* [Requirement] Your answer should be an exact copy of the lines from the one holding "How do I perform: Check" to the end of the material below, pictures left out.

* [Records for this task]

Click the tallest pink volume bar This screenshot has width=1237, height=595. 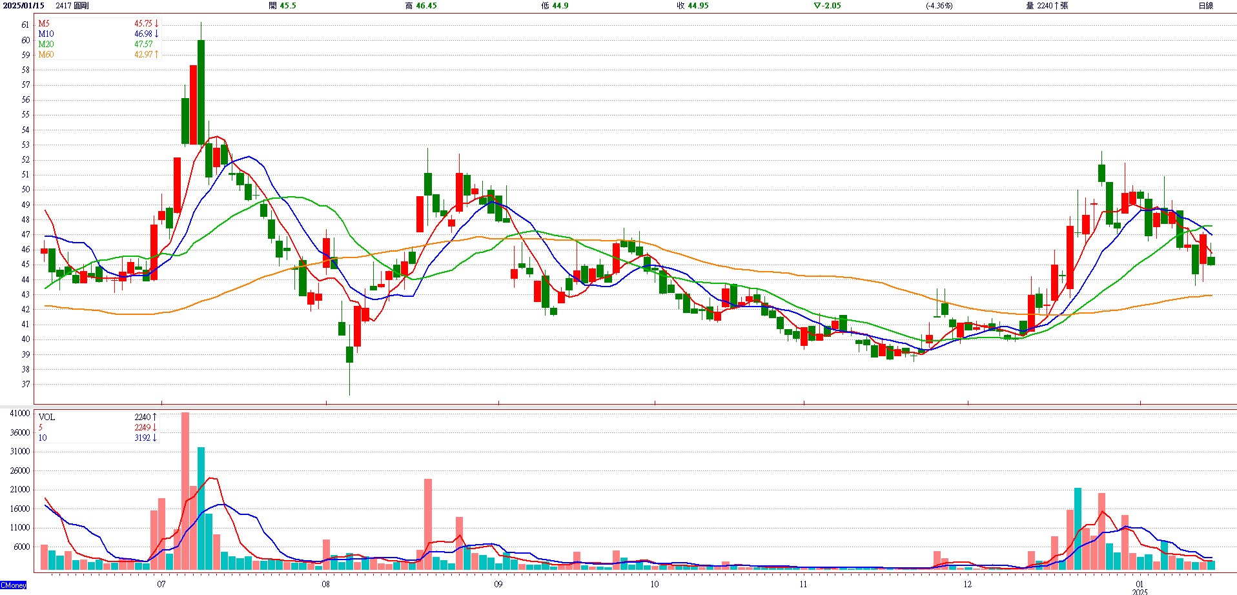click(x=185, y=490)
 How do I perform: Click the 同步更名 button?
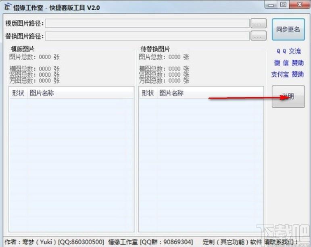(288, 29)
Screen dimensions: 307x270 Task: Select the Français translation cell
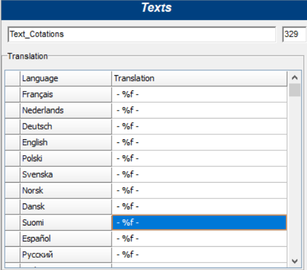[200, 95]
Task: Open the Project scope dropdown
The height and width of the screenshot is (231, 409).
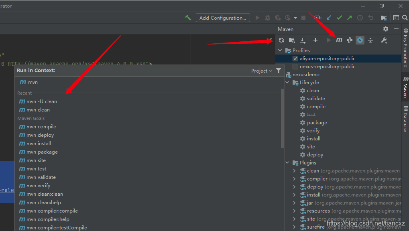Action: pos(262,71)
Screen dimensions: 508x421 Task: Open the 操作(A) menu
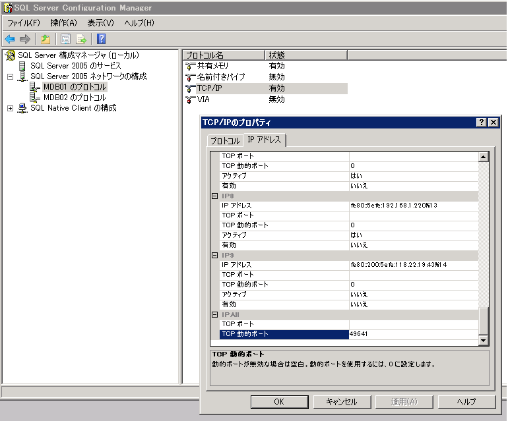63,23
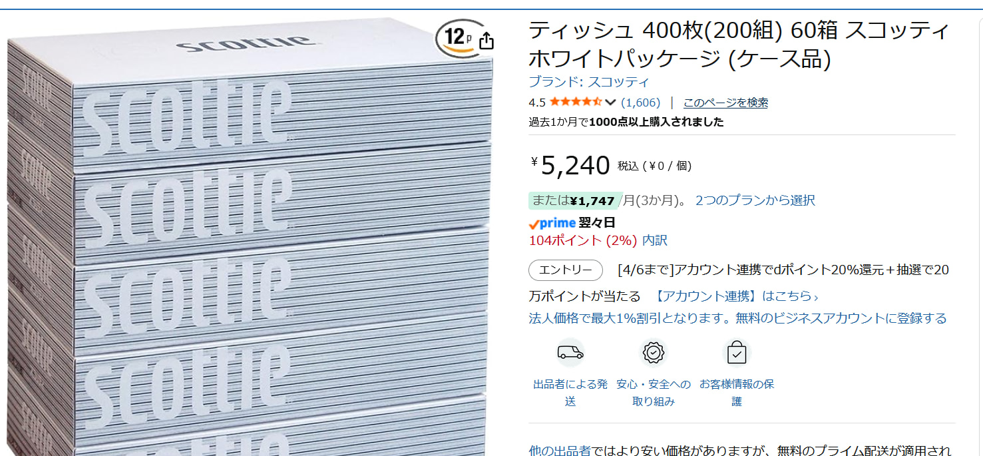Click the share icon on product image
The width and height of the screenshot is (983, 456).
pos(487,41)
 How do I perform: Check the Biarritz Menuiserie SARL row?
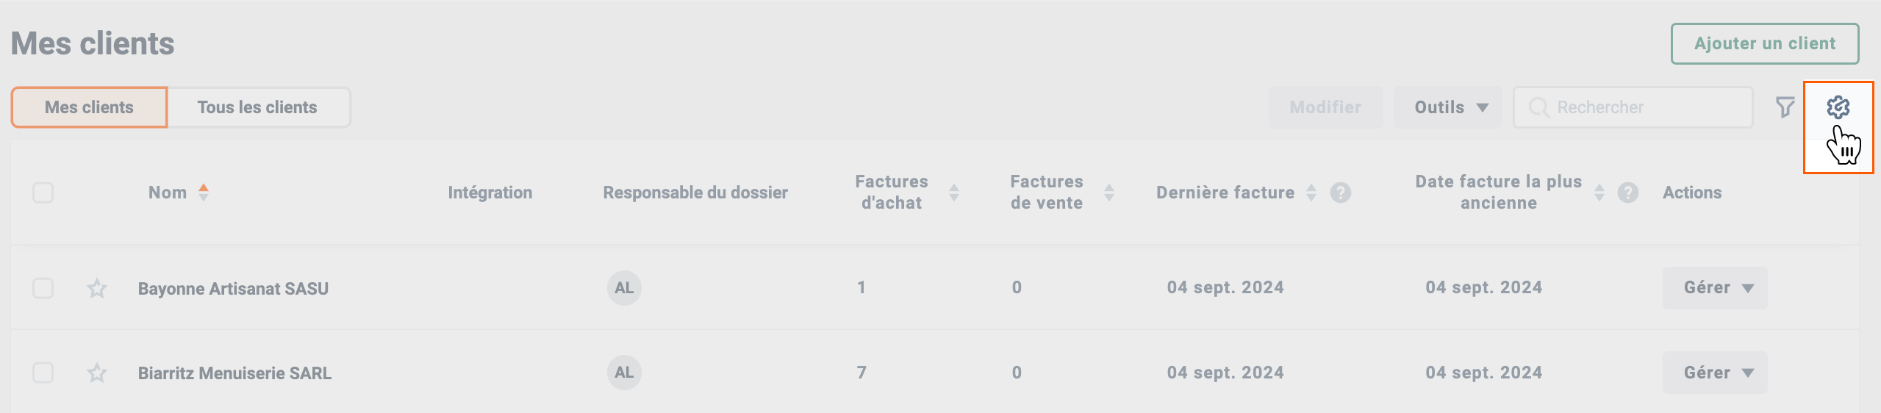[x=43, y=373]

* [Answer]
 How do I perform: Check the Biarritz Menuiserie SARL row?
[x=43, y=373]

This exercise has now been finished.